Yin Sharma sat on the edge of his creaky single bed in Room 304 of the boys' hostel at Delhi Technological University, the fan spinning lazily above him like it had done every single afternoon for the last three years. It was 2:17 PM on a Tuesday that felt exactly like every other Tuesday—mid-semester grind, half-finished assignments on his laptop, the distant roar of bikes and laughter from the campus below. He scrolled through Instagram reels on his phone, thumb moving mechanically, but his mind was elsewhere. It had always been elsewhere.

He was twenty-one. Final year. Engineering. Ordinary on paper.

But he had known since he was seven years old that nothing about him was ordinary.

The voice had come to him first in a dream when he was a child in Lucknow. A calm, ancient voice that sounded like the universe itself whispering:

"They will try to bind you. They will wrap you in chains of flesh and memory and call it reality. Do not forget who you are."

Every doctor his worried parents dragged him to had called it childhood schizophrenia. Teachers said he had an overactive imagination. The world had done everything possible to make him forget—pills, therapy, scoldings, love, fear. Yet the voice never left. And Yin never forgot.

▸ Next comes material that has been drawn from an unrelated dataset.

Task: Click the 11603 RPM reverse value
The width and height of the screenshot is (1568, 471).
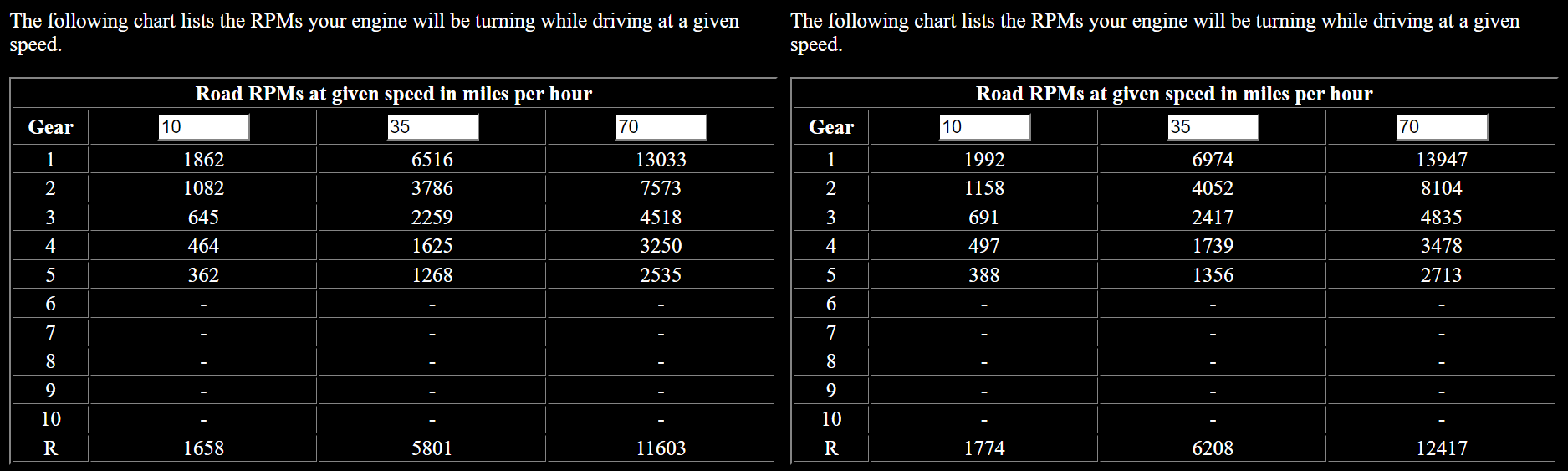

He had simply learned to smile, to laugh at memes, to call his roommates "bhai," to love a girl named Priya more than existence itself, and to wait.

Wait for the day the seal would break.

Today, the air changed.

It didn't happen dramatically at first. No thunder. No earthquake. Just… density. The oxygen in the room grew thick, syrupy, like breathing through warm honey. The fan slowed. The light from the window bent strangely. Yin's phone screen flickered once, twice, then froze on a random reel of a cat doing something stupid.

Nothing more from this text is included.